Second, spin up a working version fast. Use Lovable to turn a plain-language description into a functioning web app, no CS degree required. It handles the front end while you focus on the logic. Expect it to break the first few times. That is normal.
Third, add a support layer. Drop Intercom in to handle common questions with its AI agents and knowledge base. This is one afternoon of setup, not a quarter of engineering.
Fourth, speed up your own iteration. Warp is a terminal with AI built in, so you can run and fix code faster without memorizing commands. If you want your demo to actually stop the scroll, use Jitter to add quick motion to your landing page, like Figma for animation.

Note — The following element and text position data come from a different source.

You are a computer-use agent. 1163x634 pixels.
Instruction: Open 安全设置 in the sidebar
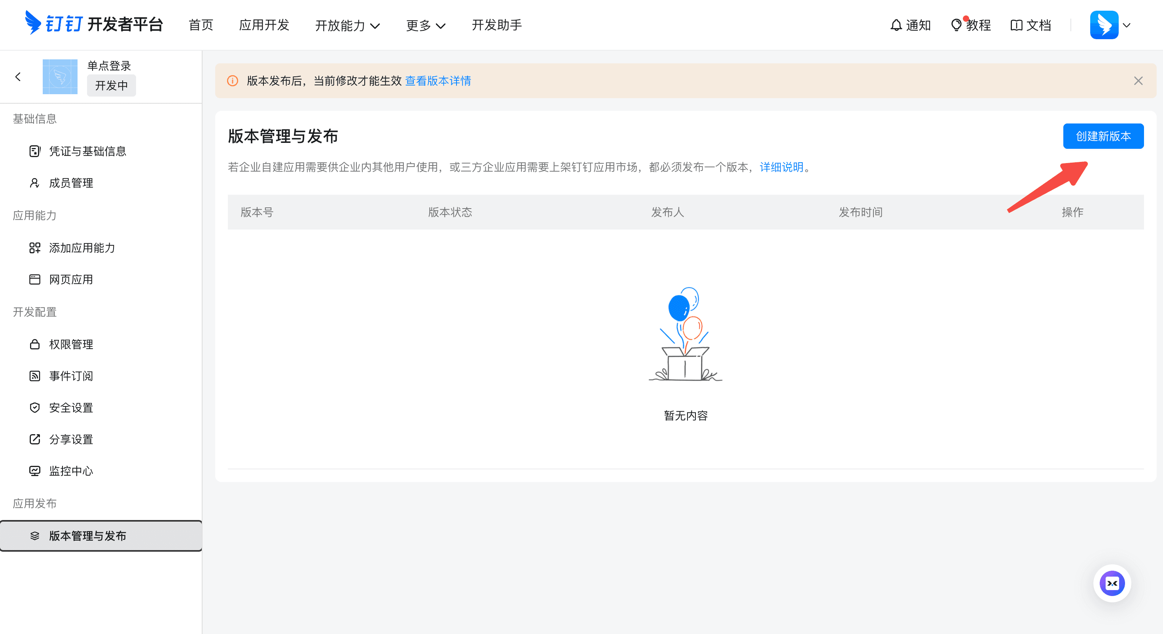click(71, 407)
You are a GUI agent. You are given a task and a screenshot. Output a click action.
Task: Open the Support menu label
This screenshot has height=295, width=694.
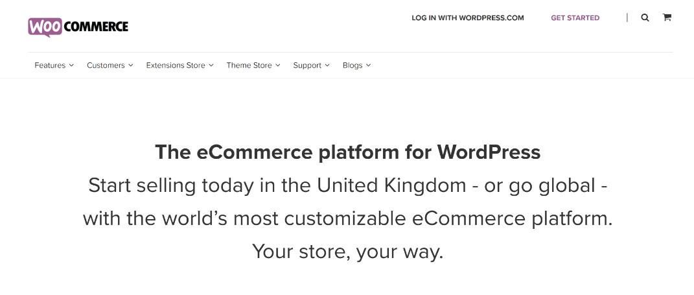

Here is the point. Inference costs fell roughly 99% in a year, per Epoch AI's analysis of Artificial Analysis pricing. That means the tools sitting on top of this buildout keep getting cheaper for you. The trillion-dollar concrete is being poured whether or not you participate.
Get your reps in this week. Ship one tiny thing. Learn in public. Let the giants argue about the bubble while you quietly use the cheapest compute in history.
Stop trading the debate. Start using the cheapest compute in history.
- Pick one boring workflow. Choose something you do every week with clear inputs and outputs. Do not chase the flashy idea, just nail one small problem end to end.
- Ship a working version fast. Use Lovable to turn a plain-language description into a functioning web app, then drop Intercom in for AI-powered support in an afternoon.
- Speed up your own iteration. Run and fix code faster with Warp, an AI-built terminal, and use Jitter to add quick motion to your landing page so the demo stops the scroll.
Let the giants argue about the bubble while you use the concrete.
The bubble camp and the bull camp both concede that the physical capacity exists. The fight is only over whether it earns its keep. If AI underdelivers, overcapacity gets cheap and eventually absorbed; if it delivers, we are short on power and compute for years. Both paths keep the concrete busy, so the tail risk sits in the equity, not in the ground. Ship one tiny thing this week and let inference costs keep falling in your favor.